This blog was written by Judith Tekin for Fethiye Times. Photos by Judith Tekin.
Thank you for accepting me as a regular contributor to Fethiye Times. I look forward to writing with the hope that it is a positive experience for readers and helps to lift their spirits.
This is what life is all about.
Blessings are in our lives every day, but sometimes we simply lose sight of them.
When we do notice things previously overlooked, we begin to take more notice of ordinary, everyday things; rain, clouds, birds singing and the world outside. Then we “appreciate” rather than just “notice”.
Sometimes even the smallest gesture, a smile, a cup of tea or simple errand for someone can bring us as much pleasure as it brings joy to the recipient.
Appreciating each of our unique life situations enables life to become more vibrant and we learn to treasure the things in life that signify the best in us.
Being empathetic and compassionate is a must and it’s always good to share our views, acknowledging that we are all different and should be so.
The six senses
And this brings me to think about our six senses. For a minority of people with one or even two missing through no fault of their own, miracles would come in handy!
For the blind it would be a miracle to see. I myself am deaf, and for the deaf, it would be pure joy to be able to hear the sound of rain, birds singing or music and so much more.
Whichever sense is lost, the person will be living in an entirely different world and will cope the best they can.
First of all, it’s by no means the end of the world, but when deaf and in company, one may as well be on one’s own as there is no shared communication.
Folk laugh and the deaf person is totally oblivious as to what everyone is laughing about.
Now, with everyone wearing masks, visual communication ceases as there is no ability to lip-read. Thankfully friends are kind and explain.

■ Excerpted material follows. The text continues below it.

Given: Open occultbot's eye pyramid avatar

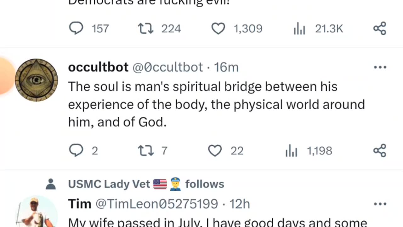Looking at the screenshot, I should coord(36,80).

But all is not lost as I believe that, what we may lose in one sense, we gain in another. Sight, smell, intuition, feelings and touch enable the deaf to have increased alertness in the world around them. Text on TV is very useful and we acknowledge that more technological advances are being invented to help the deaf all the time.
Deafness is an invisible disability and deaf people develop their own communication skills and adapt typically well in a hearing world.

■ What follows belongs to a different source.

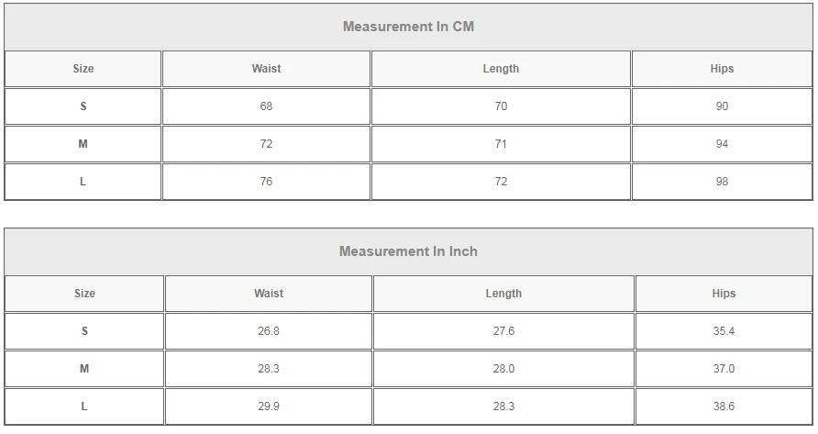Select the hips value 37.0 cell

Have you noticed that deaf people use their hands more to communicate and they lip-read? It shouldn’t be seen as a handicap but just a different way of living and means of communication.
Thankfully, hearing aids amplify hearing but by no means can the deaf hear normally. The deaf need to see a face in front of them to see and lip-read and sometimes the incorrect word can be seen to be heard which can be hilarious to others.
However friends totally understand and help where they can. Oh, for the delight of having understanding friends.
It’s not so difficult learning to survive in a hearing world when deaf. Other senses compensate and often deaf people have advanced vision, feel vibrations acutely, react more quickly and can be very alert.
Often they are most artistic and have much more worldly insight and an awareness to appreciate attention to detail.
Reflecting on life as deaf is, in a nutshell, living a normal life as much as possible and possessing the gratitude of being alive.
A small thought written down can be of so much more value than a big thought that simply floats away.
Writing is an excellent means of expression and I enjoy writing about different aspects of life that come into my mind.
It’s not only humans that can be deaf, three years ago we adopted a white blue-eyed angora rescue kitten. Realizing she was totally deaf, I taught her sign language. She reciprocates by using her paws to communicate with us too. Being vulnerable, she’s a house cat but enjoys exploring the world outside with a harness and extending lead.
We have so much to be thankful for in life and we must all stay positive with shared hopes for a better future.
A world full of wonders
The world is full of wonders to be found in the strangest of places. Being deaf enables one to see the beauty of nature often in minute detail in front of our eyes, to notice the world around us, and the joy of being alive and seeing the world in an entirely different way.
How lucky we are to be in the Fethiye area, full of rich culture and history everywhere. Walking is pure joy and we have so many beautiful natural beaches to bring joy to our hearts.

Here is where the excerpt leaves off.